Her smile almost betrays her to the rest. “Fine. Let us talk alone then.”
Ezra scoffs and looks from me to Evangeline, then back to me. “Are you fucking kidding?” he asks incredulously. “I did not go through all of that just to miss the real gossip.”
Samuel grunts as Evangeline whispers something unintelligible in his ear. “Let’s leave them,” he says, and Ezra’s pastel green eyes widen twice their size.
“Since when the fuck are you the authority? I’m staying.”
Evangeline flashes her pearly whites at Ezra. “There will be no gossip. I must simply dissect whether Lorcan is a threat to your dad.”
Ezra shakes his head, a laugh of disbelief bubbling past his lips.
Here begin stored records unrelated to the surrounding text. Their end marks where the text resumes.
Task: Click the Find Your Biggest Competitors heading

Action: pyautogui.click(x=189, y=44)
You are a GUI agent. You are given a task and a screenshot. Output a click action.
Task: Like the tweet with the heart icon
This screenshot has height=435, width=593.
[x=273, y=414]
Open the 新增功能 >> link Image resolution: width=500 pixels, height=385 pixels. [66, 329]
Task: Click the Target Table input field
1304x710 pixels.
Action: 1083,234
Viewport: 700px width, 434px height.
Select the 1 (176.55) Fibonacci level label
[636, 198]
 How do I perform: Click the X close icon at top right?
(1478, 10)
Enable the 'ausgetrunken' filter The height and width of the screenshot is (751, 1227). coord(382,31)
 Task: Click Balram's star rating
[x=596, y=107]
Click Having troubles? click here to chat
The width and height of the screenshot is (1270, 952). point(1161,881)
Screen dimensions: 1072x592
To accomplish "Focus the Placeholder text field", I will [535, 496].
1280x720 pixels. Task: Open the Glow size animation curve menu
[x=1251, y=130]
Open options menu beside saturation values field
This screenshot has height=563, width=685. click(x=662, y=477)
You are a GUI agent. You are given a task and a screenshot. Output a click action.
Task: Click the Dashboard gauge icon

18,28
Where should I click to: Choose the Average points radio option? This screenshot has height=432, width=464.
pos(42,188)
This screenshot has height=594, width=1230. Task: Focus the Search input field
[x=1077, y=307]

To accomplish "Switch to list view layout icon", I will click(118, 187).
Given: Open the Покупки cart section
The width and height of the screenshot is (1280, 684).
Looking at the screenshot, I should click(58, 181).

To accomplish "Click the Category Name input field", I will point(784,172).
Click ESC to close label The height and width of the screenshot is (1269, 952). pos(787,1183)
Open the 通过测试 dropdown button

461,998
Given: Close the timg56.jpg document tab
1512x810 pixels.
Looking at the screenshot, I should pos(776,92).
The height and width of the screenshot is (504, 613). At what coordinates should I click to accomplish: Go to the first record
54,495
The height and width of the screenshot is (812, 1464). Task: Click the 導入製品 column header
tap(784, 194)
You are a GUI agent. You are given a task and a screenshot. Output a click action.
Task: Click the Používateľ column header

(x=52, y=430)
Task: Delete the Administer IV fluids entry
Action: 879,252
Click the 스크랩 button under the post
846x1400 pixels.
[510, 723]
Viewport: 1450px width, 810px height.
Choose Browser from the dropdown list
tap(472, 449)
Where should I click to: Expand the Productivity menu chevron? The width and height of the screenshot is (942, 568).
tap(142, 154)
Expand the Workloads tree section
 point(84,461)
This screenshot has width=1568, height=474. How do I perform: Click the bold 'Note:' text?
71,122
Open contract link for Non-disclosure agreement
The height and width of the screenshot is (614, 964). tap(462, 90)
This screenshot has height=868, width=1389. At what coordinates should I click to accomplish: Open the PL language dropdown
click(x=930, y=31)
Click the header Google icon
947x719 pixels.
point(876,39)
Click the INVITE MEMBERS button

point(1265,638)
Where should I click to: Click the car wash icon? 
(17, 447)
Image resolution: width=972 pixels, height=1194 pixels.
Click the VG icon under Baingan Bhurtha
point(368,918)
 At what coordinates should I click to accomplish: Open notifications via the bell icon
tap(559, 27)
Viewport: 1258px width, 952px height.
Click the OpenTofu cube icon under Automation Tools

He stands up, murmuring under his breath. “Unbelievable.”
Before he leaves, I hear his voice clearly in my head.You better tell me everything. Also, if she tries anything, I’ll happily help you get rid of what remains of her soul before Dad finds out.
I shoot him a smirk, and he grins, which only annoys Samuel more. He pushes his chair out and hurries after Silas and Lazarus in what I assume is an attempt to do some damage control.
Once we’re alone, Evangeline stands, her gray dress flowing around her ankles as she stirs a scattering of sparks from the fireplace. “Now, my love, why don’t we drop all the bullshit?”
CHAPTER TWENTY-NINE
Lorcan
I cannot hide a glare as I exhale a tense breath. Evangeline stands in front of me, taller than Evie’s short stature, but still five inches shorter than me. She smells like musk, death, and lilies—all the trappings of a funeral. “Samuel tells me you’ve fallen for the witch, but we both know you don’t have a heart.”
I don’t stop her when she walks her fingers up my chest, at least until she reaches my throat. I grab her fingers and gnash my teeth. “Touch me again and you’ll lose those fingers.”
She laughs but recoils her hand. “Your threats don’t scare me. Your father will never let anything happen to me.”
“He’d never hurt his son, either.”
She smiles. “You’re right, but I’ve been whispering sweet, poisonous little lies into his ear for years. He thinks you abandoned him. That you hated him. It broke his heart.” She pouts and bats her long lashes. “You should have seen him.”
A growl rumbles in my chest. “Enough! I know it’s impossible to reason with a fucking insane person, but—”
“Insane?” Shaking her head, she turns from me to stare out the window. “You still take no responsibility for what you did to me, do you?”
“You got your revenge. I was locked in the Shadow Realm for a godsdamn century.”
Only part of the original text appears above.